Adversarial Examples: Generation Proposal in the Context of Facial Recognition Systems

TL;DR

This paper investigates the vulnerability that facial recognition systems present to adversarial examples by introducing a new methodology from the attacker perspective, based on the use of the autoencoder latent space, organized with principal component analysis.

Abstract

In this paper we investigate the vulnerability that facial recognition systems present to adversarial examples by introducing a new methodology from the attacker perspective. The technique is based on the use of the autoencoder latent space, organized with principal component analysis. We intend to analyze the potential to craft adversarial examples suitable for both dodging and impersonation attacks, against state-of-the-art systems.
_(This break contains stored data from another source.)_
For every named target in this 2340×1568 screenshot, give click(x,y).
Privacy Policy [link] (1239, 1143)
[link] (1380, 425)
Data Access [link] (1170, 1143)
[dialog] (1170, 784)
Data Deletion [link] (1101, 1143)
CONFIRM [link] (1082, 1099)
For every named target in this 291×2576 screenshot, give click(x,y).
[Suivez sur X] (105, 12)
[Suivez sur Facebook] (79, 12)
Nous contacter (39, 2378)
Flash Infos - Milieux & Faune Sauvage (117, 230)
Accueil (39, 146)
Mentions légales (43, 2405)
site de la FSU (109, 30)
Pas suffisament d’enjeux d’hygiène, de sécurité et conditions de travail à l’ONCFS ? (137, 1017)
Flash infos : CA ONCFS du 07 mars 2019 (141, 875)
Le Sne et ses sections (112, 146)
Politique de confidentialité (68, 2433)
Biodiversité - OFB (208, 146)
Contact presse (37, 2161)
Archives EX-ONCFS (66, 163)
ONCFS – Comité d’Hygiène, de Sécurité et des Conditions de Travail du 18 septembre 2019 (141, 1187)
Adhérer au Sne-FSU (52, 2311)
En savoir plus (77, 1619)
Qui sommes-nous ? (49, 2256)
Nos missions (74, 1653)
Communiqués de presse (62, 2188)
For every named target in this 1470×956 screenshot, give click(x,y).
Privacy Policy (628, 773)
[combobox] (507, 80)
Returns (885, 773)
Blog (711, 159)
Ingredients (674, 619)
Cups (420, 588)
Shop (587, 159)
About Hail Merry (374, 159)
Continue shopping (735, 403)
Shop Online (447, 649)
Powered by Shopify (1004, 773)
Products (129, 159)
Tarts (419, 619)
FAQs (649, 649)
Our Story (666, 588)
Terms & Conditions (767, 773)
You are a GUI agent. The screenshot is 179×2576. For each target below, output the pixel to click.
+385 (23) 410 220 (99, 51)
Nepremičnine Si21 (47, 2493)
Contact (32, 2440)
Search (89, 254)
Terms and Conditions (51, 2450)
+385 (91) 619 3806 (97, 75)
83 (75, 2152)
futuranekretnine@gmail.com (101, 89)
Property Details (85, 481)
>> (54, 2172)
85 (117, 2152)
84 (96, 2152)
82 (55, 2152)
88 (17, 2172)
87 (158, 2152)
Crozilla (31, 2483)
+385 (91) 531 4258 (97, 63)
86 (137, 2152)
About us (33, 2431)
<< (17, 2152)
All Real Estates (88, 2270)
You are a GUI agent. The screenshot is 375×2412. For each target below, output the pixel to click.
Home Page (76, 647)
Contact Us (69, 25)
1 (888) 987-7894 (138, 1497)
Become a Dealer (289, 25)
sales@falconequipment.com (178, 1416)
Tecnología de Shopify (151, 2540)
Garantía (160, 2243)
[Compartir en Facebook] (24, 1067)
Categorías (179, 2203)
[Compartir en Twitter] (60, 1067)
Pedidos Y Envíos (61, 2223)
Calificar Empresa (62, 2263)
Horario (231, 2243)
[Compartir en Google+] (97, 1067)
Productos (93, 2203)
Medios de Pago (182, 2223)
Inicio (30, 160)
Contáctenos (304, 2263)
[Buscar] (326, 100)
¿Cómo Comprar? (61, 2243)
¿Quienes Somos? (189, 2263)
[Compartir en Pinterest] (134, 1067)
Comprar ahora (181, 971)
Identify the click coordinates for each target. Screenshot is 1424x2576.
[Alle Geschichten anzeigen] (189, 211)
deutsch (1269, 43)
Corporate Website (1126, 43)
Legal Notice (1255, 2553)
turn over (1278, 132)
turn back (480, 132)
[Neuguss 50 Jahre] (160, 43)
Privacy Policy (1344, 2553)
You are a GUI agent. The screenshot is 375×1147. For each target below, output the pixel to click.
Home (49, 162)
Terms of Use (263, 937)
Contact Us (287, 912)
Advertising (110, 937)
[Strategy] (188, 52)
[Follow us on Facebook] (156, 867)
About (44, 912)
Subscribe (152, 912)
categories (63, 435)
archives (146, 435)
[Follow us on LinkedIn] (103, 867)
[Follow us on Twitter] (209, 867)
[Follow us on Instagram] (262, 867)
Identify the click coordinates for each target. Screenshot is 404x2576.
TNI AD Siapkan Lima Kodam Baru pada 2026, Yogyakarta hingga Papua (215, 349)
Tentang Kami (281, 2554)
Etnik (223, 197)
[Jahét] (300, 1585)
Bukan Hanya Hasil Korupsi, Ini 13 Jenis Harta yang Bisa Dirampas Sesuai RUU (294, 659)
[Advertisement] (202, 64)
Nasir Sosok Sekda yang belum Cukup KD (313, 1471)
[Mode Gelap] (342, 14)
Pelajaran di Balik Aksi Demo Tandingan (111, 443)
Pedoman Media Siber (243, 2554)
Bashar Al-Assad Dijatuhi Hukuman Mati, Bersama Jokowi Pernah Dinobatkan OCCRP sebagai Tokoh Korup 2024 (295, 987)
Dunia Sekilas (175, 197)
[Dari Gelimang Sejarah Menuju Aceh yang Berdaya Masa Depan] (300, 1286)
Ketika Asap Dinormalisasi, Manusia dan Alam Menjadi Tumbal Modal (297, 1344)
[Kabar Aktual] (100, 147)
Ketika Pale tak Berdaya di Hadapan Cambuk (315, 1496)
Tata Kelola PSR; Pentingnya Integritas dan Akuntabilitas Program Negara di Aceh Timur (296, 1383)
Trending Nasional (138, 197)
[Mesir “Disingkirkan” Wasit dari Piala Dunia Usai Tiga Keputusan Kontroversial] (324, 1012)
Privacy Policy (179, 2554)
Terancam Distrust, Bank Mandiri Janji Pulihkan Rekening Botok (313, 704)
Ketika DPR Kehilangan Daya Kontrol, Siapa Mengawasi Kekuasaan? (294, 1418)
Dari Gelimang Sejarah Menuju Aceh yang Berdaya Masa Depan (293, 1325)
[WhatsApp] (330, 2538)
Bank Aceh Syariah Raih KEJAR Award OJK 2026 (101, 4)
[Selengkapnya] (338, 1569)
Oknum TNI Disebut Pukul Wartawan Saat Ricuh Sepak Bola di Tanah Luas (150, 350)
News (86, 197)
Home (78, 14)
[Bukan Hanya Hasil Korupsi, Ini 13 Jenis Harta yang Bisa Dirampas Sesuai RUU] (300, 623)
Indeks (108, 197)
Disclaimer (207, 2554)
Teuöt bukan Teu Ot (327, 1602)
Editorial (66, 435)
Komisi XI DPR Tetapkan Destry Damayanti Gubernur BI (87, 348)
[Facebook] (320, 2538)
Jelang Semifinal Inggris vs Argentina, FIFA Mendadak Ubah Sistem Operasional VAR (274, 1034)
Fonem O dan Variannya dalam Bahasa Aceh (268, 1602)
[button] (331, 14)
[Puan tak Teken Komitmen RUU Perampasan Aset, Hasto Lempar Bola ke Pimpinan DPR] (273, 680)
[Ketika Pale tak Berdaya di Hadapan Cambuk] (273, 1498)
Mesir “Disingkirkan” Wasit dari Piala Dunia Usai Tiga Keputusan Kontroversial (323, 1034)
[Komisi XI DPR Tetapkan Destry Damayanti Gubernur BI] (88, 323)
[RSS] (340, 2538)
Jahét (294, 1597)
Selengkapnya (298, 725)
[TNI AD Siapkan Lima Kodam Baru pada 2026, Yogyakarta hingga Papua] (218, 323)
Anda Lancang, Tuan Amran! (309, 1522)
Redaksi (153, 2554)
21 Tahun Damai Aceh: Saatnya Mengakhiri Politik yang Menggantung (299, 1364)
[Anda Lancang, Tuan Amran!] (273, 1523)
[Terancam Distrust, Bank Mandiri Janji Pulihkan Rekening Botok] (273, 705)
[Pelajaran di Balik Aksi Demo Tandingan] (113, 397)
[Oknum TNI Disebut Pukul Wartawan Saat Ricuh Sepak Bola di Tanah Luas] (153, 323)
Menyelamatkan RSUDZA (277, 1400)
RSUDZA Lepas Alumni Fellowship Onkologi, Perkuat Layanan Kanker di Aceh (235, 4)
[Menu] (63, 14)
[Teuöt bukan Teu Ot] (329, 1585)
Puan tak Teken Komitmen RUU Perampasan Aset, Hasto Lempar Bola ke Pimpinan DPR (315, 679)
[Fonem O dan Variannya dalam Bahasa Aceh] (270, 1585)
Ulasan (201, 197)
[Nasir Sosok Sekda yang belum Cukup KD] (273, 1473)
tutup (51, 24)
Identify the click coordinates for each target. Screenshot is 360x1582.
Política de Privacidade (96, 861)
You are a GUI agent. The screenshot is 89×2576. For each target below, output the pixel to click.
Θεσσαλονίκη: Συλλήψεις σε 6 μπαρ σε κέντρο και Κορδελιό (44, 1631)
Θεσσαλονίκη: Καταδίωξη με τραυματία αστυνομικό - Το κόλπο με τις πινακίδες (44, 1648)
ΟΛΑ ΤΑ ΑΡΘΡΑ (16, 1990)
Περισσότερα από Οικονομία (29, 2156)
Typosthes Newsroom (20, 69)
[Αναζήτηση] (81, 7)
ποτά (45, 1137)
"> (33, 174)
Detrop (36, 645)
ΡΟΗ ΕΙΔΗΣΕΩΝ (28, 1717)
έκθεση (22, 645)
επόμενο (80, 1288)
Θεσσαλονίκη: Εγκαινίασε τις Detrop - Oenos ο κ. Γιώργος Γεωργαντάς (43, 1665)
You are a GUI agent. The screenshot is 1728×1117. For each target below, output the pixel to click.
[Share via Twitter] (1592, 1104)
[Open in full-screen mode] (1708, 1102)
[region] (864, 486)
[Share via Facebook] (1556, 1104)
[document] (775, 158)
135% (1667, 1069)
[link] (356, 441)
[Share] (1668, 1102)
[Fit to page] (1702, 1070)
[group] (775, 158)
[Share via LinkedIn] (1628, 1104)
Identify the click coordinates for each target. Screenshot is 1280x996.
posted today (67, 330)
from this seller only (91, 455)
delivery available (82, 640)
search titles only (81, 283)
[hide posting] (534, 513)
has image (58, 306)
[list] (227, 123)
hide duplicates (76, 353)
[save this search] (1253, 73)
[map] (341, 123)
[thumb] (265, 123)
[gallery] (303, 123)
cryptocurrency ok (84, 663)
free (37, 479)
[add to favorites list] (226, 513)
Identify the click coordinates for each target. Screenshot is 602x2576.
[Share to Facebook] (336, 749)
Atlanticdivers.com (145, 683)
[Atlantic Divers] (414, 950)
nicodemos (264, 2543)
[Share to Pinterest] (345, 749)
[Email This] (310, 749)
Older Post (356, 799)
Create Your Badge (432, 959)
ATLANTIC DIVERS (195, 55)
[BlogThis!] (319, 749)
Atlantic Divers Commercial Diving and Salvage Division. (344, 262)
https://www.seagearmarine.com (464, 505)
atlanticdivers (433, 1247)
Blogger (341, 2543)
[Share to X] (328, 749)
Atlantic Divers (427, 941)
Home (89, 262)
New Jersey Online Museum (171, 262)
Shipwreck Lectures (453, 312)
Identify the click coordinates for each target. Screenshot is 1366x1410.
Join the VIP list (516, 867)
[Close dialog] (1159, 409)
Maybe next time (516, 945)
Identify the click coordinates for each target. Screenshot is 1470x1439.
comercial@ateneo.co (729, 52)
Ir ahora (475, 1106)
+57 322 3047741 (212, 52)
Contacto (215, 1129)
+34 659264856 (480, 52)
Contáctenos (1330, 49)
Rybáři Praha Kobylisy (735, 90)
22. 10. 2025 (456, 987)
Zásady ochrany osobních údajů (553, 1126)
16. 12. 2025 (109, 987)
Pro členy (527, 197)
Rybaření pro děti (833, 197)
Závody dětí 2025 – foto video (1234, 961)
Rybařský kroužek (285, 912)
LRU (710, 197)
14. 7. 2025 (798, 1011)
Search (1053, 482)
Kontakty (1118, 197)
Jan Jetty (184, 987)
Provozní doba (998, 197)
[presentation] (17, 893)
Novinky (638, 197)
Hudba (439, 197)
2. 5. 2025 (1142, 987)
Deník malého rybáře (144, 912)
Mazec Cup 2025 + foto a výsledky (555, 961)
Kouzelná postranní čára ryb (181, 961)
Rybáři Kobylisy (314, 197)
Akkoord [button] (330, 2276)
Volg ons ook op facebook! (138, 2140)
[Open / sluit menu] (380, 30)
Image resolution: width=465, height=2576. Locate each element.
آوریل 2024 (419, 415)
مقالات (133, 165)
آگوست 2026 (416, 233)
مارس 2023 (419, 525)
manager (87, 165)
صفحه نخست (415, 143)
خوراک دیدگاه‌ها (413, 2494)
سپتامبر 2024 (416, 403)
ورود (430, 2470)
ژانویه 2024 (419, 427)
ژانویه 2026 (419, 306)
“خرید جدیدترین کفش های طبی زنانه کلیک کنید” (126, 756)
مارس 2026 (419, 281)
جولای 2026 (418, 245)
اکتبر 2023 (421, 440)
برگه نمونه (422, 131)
Our initial hypothesis, which was not strongly favoured by the results, stated that it would be possible to separate between the "identity" and "facial expression" features to produce high-quality examples. Despite the findings not supporting it, the results sparked insights into adversarial examples generation and opened new research avenues in the area.

Figures (7)

• Figure 1: Sample images from dataset.
• Figure 2: Diagram flow for experimentation mechanism.
• Figure 3: Four representative principal components out of sixty-four
• Figure 4: Transition from average "Ignacio" first principal component value towards "Marina" first component value.
• Figure 5: Modification where original principal components' representation gets modified with reference values for all expected the first component.